The answer to this question goes back to the idea of cosmological inflation. Often, particular in popular media, expansion is viewed as two galaxies going farther and farther away from one another. This is only sorta true. What is really happening is the space between them is expanding (the balloon analogy is often used, imagine placing two dots on a deflated balloon, and then blowing that balloon up, the dots are now farther from one another), and because of this, it is very hard to judge what distance "means" at such great scales. Even terms like relative velocity get extremely hard to define when looking billions of light years away.

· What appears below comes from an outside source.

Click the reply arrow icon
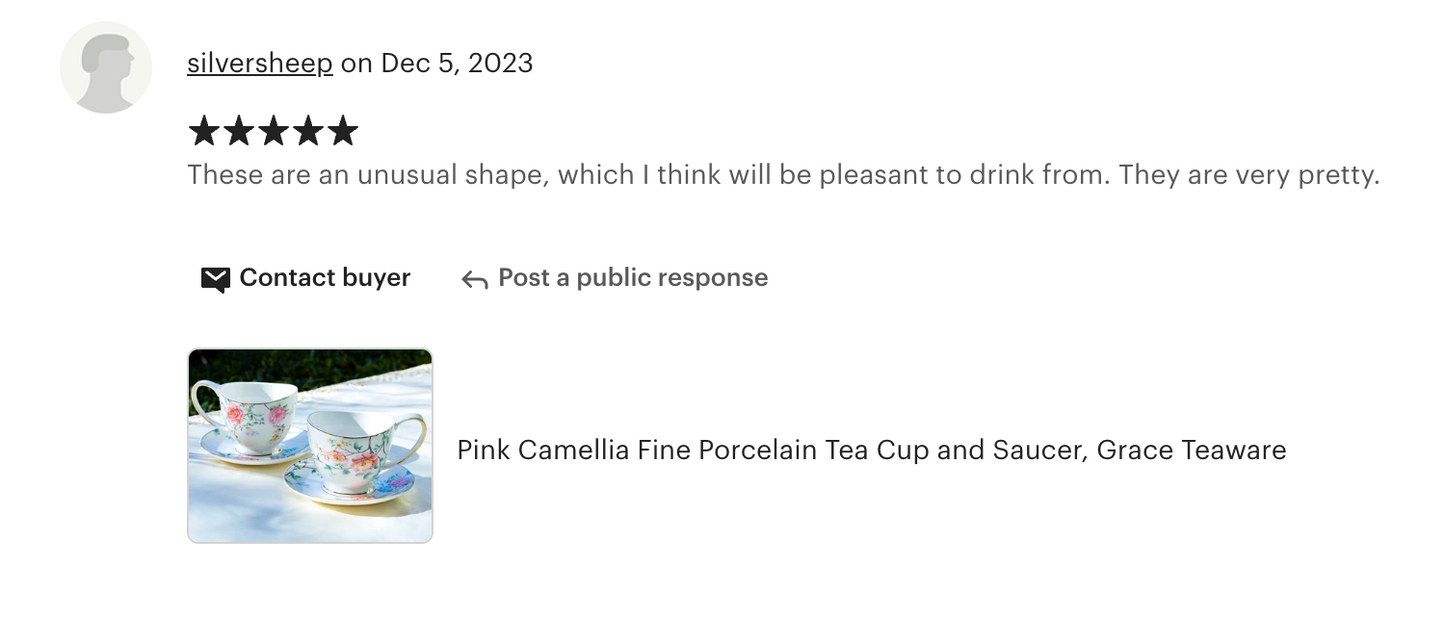 tap(474, 280)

Hence, when talking about "distances" in astronomy, one uses the redshift of the light, which is usually a more functional description. For example this object had a redshift of z=10, which has more of a redshift than any other astronomical object, and we are looking at an image of how it would have looked like if we were right next to it 485 million years after the big bang. However our proto-galaxy was probably some distance from it to begin with and as the light was traveling, space itself expanded considerably, making the light only reach us now, a dozen or so billion years later.

As far as "looping around a finite universe," this is very unlikely and there is no evidence for it. Gamma rays will travel at the speed of light through a vacuum.

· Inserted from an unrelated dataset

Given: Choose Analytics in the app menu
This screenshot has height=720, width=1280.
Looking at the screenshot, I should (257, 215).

That quasar's light started its travel to us about 13B years ago, but its distance is NOT 13B light-years. The distance is more something like 50 billion light-years (for afficionados, I am talking about the comoving distance). The reason is that the universe itself expands while the light travels to us, so that the distance is larger than the speed of light multiplied by 13B years (i.e. larger than if the universe were static).

To answer the reader's question, it is quite true that 'we' were close to the burst when it happened, but the space between us and the burst expanded since then, and it takes light time to cover that separation.

Some of the answers imply say that the reason is in cosmological inflation, but this is not correct. Inflation happens very early in the history of the universe (approx 10^{-35} seconds after the Big Bang), and cannot be verified just by looking at the quasars and such since it does not affect distances in the 'recent' history of the universe. Instead, verifying inflation involves sophisticated measurements of fluctuations of matter and light in the universe (cosmic microwave background radiation, etc) which were laid out well before the existence of any quasars.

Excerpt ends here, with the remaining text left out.